* Document excerpt
********

Tomato yellow leaf curl China virus

Virus classification
- (unranked): Virus
- Realm: Monodnaviria
- Kingdom: Shotokuvirae
- Phylum: Cressdnaviricota
- Class: Repensiviricetes
- Order: Geplafuvirales
- Family: Geminiviridae
- Genus: Begomovirus
- Species: Begomovirus solanumflavuschinaense

= Begomovirus solanumflavuschinaense =

Species of virus

Begomovirus solanumflavuschinaense, formerly Tomato yellow leaf curl China virus (TYLCCNV), is a virus which contains 25 isolates. It infects plants as different as tobacco and tomato, as well as genetically modified plants. Petunias can be infected, but show no symptoms. The microbiology of the virus has been studied in the Chinese province of Yunnan. Tomato yellow leaf curl China virus belongs to the genus Begomovirus, which also contains Tomato leaf curl China virus.

The Begomovirus solanumflavuschinaense DNA sequence contains 2734 nucleotides and is transmitted by the whitefly Bemisia tabaci.

==History==
In 2007, it was reported for the first time ever that Begomovirus solanumflavuschinaense now infects the kidney bean in China.

In 2019, it emerged that Begomovirus solanumflavuschinaense impairs photosynthesis in certain infected plants.

********

* Extracted information

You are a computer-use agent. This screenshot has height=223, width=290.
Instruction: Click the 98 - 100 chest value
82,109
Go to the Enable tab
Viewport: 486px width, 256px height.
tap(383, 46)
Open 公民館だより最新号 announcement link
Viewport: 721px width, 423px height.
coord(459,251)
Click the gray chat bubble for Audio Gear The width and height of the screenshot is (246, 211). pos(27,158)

********

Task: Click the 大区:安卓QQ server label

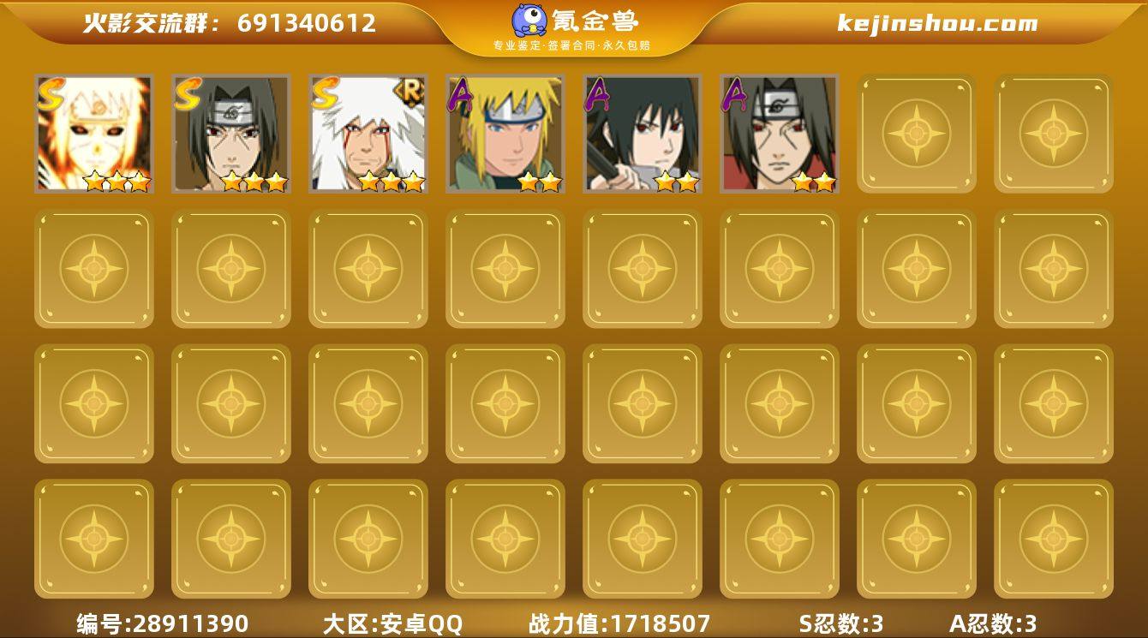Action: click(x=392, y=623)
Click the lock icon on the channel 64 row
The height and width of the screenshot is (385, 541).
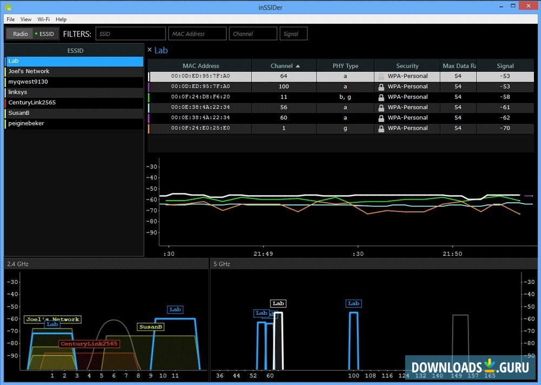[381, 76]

********

* Assigned task A
Translate this sentence from the text on Tomato yellow leaf curl China virus into Spanish: "Petunias can be infected, but show no symptoms."
* Assigned task B
From the text on Tomato yellow leaf curl China virus, return everything from "Species of virus" down to "bean in China.".
The records aren't needed for any of the tasks.

* Answer section A
Las petunias pueden infectarse, pero no muestran síntomas.

* Answer section B
Species of virus

Begomovirus solanumflavuschinaense, formerly Tomato yellow leaf curl China virus (TYLCCNV), is a virus which contains 25 isolates. It infects plants as different as tobacco and tomato, as well as genetically modified plants. Petunias can be infected, but show no symptoms. The microbiology of the virus has been studied in the Chinese province of Yunnan. Tomato yellow leaf curl China virus belongs to the genus Begomovirus, which also contains Tomato leaf curl China virus.

The Begomovirus solanumflavuschinaense DNA sequence contains 2734 nucleotides and is transmitted by the whitefly Bemisia tabaci.

==History==
In 2007, it was reported for the first time ever that Begomovirus solanumflavuschinaense now infects the kidney bean in China.